WHAT YOU ARE ASKED TO DO
Return every line of the listing that includes the string "arrow".
━━ TASK INPUT ━━
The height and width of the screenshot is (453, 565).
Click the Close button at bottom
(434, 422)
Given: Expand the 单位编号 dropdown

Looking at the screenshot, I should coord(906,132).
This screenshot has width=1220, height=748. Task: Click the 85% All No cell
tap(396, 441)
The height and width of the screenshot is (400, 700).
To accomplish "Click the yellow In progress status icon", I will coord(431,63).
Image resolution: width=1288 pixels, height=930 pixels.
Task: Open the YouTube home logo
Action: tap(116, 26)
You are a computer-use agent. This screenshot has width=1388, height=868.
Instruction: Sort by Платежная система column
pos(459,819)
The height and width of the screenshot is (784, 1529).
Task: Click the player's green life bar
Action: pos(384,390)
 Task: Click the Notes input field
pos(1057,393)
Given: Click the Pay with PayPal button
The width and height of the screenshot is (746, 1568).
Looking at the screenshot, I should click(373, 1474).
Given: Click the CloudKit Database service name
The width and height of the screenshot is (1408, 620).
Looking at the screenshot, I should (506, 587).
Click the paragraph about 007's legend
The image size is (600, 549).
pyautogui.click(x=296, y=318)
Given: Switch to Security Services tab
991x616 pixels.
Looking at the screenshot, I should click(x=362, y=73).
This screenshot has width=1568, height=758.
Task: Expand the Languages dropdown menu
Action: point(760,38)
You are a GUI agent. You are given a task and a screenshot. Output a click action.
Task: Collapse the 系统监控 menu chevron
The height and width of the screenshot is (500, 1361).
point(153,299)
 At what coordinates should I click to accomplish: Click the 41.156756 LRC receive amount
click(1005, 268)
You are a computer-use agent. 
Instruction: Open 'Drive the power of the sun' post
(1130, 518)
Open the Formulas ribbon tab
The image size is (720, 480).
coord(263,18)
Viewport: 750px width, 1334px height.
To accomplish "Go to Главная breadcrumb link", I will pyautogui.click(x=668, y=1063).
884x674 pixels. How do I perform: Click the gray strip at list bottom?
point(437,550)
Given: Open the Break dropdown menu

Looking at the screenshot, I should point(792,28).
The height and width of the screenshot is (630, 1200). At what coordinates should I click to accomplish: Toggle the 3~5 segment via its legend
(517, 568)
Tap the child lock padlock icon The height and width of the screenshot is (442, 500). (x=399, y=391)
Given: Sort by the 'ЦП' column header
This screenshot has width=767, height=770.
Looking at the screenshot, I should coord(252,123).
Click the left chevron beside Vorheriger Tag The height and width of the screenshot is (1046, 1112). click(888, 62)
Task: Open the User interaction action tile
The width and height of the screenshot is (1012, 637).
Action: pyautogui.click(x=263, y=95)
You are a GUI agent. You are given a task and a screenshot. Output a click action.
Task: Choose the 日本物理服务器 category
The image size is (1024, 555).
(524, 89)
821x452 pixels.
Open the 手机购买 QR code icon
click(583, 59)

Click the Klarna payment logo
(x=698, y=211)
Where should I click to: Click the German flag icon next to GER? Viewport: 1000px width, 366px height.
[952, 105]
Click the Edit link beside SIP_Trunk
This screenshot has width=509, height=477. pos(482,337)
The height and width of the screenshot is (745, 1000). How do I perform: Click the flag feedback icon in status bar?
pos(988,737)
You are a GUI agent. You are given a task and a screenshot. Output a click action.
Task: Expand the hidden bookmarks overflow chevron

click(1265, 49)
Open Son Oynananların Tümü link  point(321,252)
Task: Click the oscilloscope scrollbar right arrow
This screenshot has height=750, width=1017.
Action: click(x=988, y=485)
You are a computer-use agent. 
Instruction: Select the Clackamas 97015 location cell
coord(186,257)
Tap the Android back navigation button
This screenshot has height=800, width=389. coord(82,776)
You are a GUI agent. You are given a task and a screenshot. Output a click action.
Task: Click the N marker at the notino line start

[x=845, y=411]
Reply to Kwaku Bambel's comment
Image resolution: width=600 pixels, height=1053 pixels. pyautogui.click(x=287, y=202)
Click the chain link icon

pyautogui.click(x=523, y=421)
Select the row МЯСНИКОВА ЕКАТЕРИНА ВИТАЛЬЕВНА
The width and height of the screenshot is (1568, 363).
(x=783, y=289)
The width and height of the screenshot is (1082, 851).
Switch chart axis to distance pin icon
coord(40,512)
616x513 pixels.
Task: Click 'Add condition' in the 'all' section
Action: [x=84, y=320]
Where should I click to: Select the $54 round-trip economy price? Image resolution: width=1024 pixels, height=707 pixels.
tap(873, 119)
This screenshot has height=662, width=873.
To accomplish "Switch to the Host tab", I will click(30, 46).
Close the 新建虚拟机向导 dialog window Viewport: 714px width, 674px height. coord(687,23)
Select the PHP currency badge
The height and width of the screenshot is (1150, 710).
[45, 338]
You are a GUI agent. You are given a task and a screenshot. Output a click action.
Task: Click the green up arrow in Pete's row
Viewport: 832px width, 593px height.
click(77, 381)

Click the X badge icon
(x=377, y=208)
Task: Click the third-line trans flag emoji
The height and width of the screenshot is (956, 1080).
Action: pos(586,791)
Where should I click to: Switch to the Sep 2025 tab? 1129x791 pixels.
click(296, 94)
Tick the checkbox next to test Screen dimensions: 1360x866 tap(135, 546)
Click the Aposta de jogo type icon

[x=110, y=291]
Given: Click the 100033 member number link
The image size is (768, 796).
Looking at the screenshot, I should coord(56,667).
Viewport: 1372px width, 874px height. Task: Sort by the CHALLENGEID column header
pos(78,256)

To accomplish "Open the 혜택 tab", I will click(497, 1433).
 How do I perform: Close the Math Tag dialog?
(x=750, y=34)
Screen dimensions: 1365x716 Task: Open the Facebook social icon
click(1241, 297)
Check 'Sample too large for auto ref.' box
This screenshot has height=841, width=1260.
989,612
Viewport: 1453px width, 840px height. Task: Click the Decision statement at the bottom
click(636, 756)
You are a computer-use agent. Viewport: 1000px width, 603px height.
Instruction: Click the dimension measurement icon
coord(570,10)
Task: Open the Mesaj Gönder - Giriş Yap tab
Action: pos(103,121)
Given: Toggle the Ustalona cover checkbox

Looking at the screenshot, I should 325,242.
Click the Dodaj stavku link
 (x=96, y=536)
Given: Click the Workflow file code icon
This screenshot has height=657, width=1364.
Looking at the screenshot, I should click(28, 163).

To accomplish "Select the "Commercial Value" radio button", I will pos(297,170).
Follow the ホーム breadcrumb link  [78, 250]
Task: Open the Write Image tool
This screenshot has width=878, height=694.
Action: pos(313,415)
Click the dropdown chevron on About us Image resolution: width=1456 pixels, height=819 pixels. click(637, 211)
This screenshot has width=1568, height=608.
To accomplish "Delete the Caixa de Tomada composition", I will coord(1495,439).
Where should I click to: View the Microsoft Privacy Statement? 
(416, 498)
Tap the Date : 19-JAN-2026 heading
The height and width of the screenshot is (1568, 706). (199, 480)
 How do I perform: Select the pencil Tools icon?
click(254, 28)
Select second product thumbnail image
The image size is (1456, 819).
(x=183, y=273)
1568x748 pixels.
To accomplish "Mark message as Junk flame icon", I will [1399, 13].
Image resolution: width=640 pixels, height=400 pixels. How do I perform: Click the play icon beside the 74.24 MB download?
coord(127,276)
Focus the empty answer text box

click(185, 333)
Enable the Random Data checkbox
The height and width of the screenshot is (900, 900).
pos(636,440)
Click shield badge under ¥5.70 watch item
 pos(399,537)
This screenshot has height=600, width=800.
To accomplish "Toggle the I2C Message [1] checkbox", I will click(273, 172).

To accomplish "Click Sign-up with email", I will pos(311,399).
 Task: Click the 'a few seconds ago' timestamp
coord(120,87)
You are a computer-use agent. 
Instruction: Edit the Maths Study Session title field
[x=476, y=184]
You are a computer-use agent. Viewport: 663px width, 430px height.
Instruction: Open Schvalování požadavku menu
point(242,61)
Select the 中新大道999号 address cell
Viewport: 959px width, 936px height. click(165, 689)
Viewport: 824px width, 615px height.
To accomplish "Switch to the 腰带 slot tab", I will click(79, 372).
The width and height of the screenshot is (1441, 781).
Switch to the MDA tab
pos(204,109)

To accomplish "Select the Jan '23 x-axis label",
━━━
REPLY
Task: Click the oscilloscope scrollbar right arrow
Task: Click the green up arrow in Pete's row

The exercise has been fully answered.